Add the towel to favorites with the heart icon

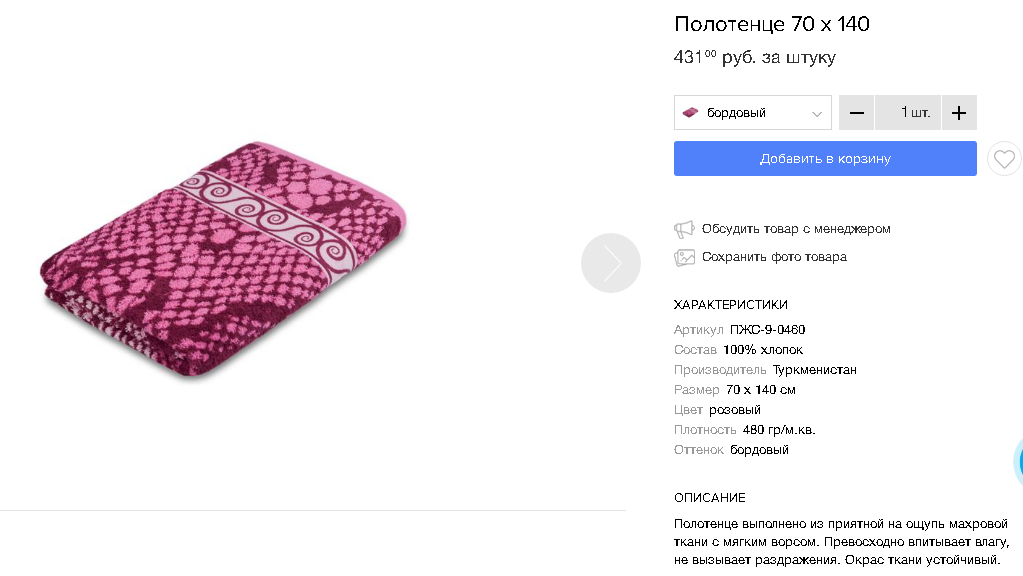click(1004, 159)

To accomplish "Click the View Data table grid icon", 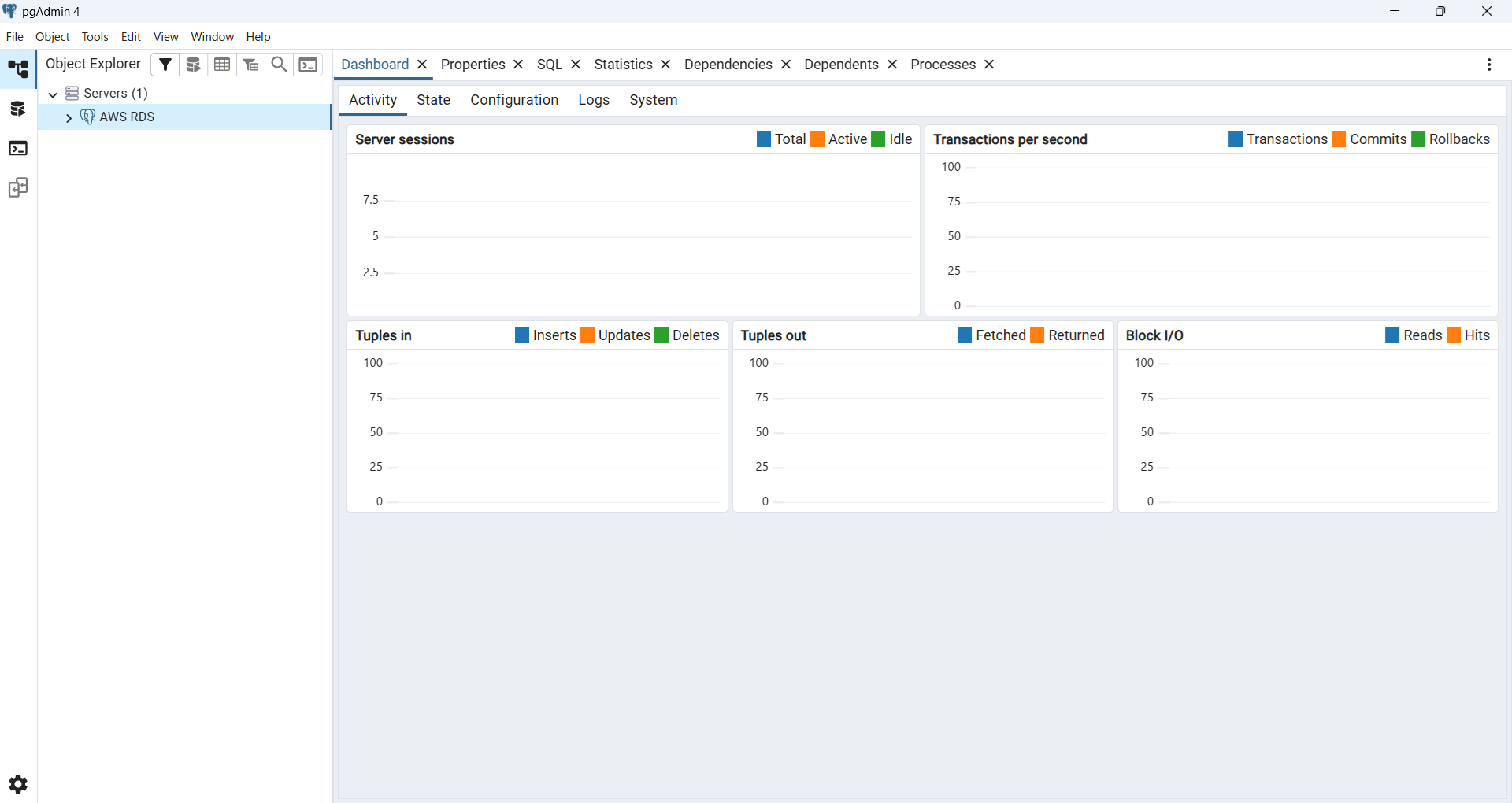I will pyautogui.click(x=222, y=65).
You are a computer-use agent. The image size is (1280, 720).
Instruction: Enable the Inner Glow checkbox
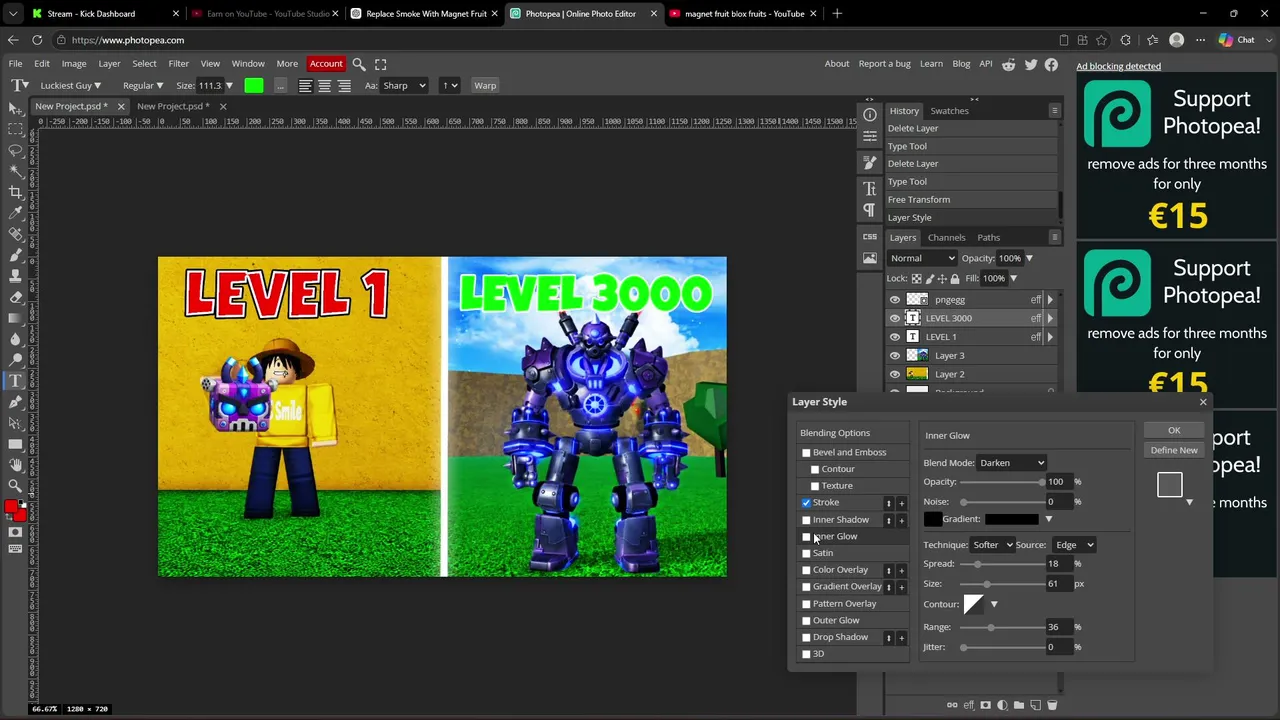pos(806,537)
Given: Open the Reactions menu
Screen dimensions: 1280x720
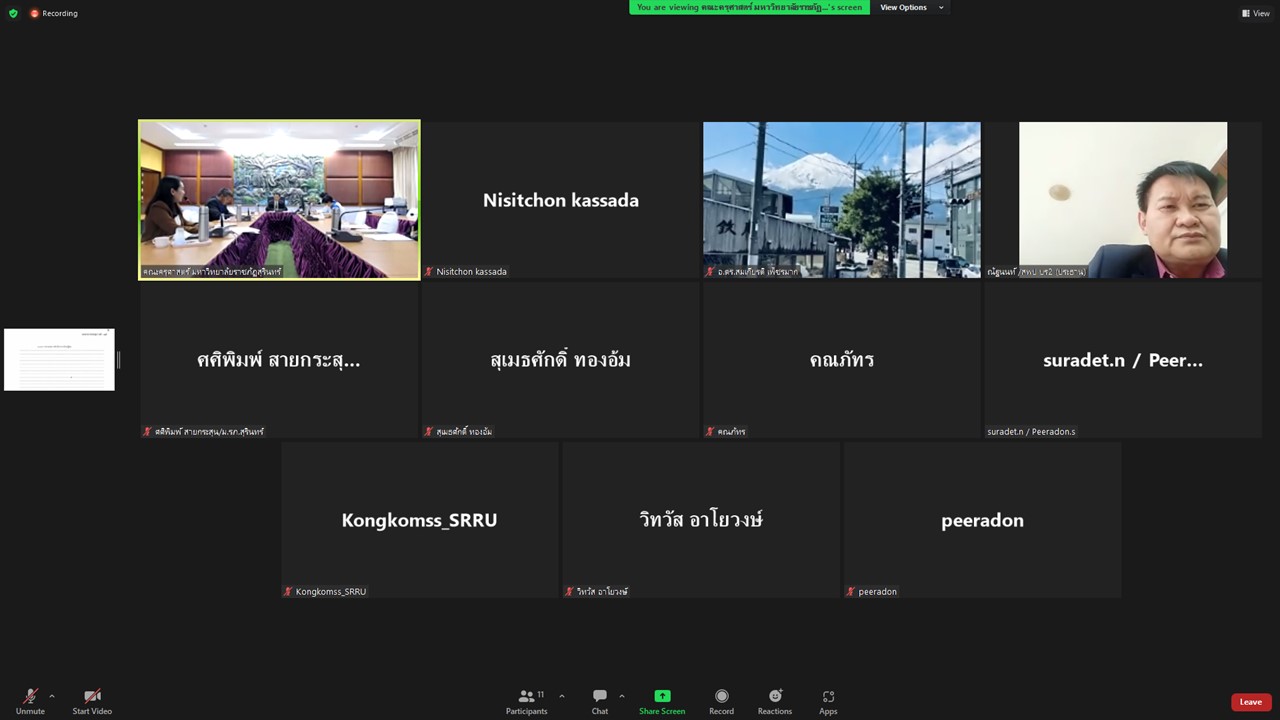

What you should do:
Exactly the lines from the one that contains "Instruction: Enable the Inner Glow checkbox" through the last line of the records should be set down, and the pictures should be dropped.

Exercise solution:
Instruction: Enable the Inner Glow checkbox
pos(806,537)
Given: Open the Reactions menu
Screen dimensions: 1280x720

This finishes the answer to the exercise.